Laagste leeftijd medische tests NBM geldt

Bij twijfel over de effectieve minderjarigheid van een persoon die zegt dat hij minderjarig is, beveelt Dienst Vreemdelingenzaken (DVZ) of de dienst Voogdij een medisch onderzoek. Dat medisch onderzoek bestaat uit drie radiografieën en levert een resultaat op met een zekere foutenmarge. Zo kan uit een medische test bijvoorbeeld blijken dat iemand 18 jaar is met een marge van 2 jaar waardoor de leeftijd van de betrokkene tussen 16 en 20 ligt. Artikel 7, §3 van titel XIII, hoofdstuk VI: Voogdij over niet-begeleide minderjarige vreemdelingen van de Programmawet van 24 december 2002 (hierna: Voogdijwet NBM) bepaalt dat er, bij twijfel, rekening gehouden moet worden met de jongste leeftijd.

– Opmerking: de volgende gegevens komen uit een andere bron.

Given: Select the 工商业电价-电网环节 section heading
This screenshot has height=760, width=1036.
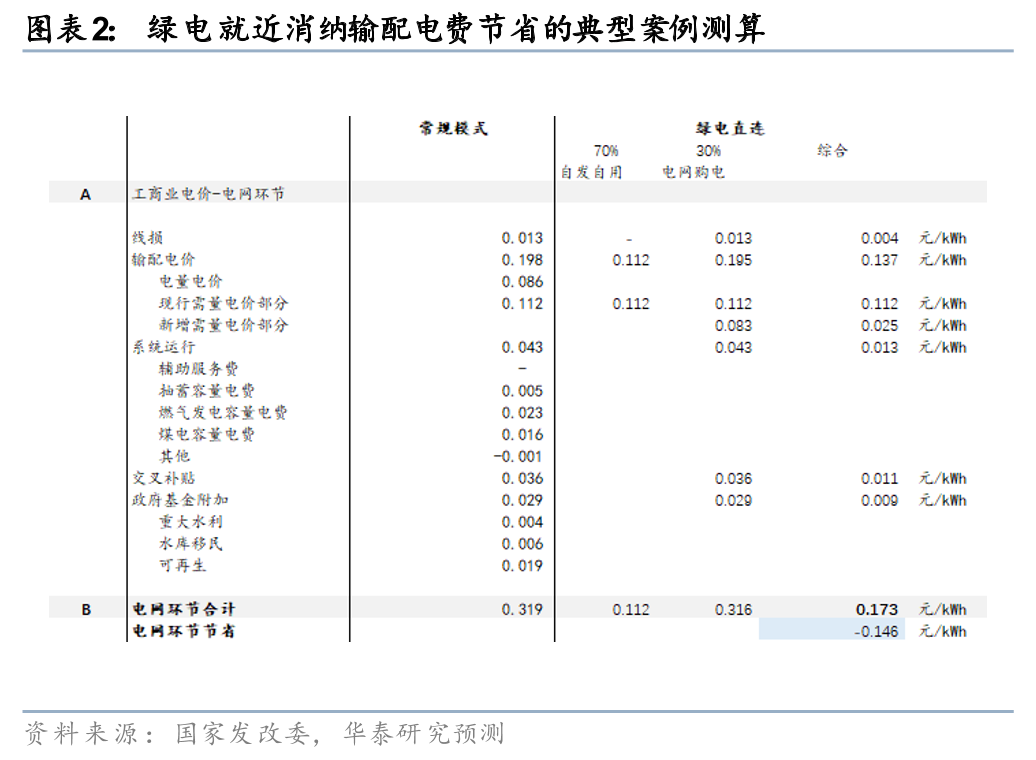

De Raad van State bevestigt in het arrest van 9 juni 2015 dat artikel 7, §3 van de Voogdijwet NBM moet toegepast worden.

Feiten
DVZ twijfelde aan de minderjarigheid van een jonge Congolese asielzoekster en beval een medisch onderzoek. Die medische tests leverden drie resultaten op, telkens met een verschillende foutenmarge. Twee van de drie resultaten konden niet uitsluiten dat de vrouw minderjarig was, mits toepassing van de foutenmarge. Uit een van de tests bleek dat zij tussen 14,5 en 19,5 jaar oud was en uit een tweede test bleek dat zij tussen 17,9 en 22,1 jaar oud was. De derde test gaf, ook met de foutenmarge, een leeftijd boven 18 aan.

Toch bepaalde de arts, zonder rekening te houden met de foutenmarge, dat de vrouw meerderjarig was. DVZ volgde de arts, en hield verder evenmin rekening met de foutenmarge. Hierdoor kreeg de jonge asielzoekster plots geen bijstand meer van een voogd.

Beslissing Raad van State
De Raad van State stelt een incoherentie vast tussen de zekerheid van de arts over de meerderjarigheid van de jonge vrouw, en de foutenmarge die uit de tests blijkt en die een onzekerheid over de leeftijd met zich meebrengt.

De Raad van State beslist dat de wet moet toegepast worden. Artikel 7, §3 van de Voogdijwet NBM stelt dat bij twijfel over de leeftijd rekening gehouden moet worden met de jongste leeftijd. In dit geval moet dus rekening gehouden worden met de leeftijd van 14,5 jaar. De betrokkene is dus minderjarig en heeft recht op begeleiding van een voogd.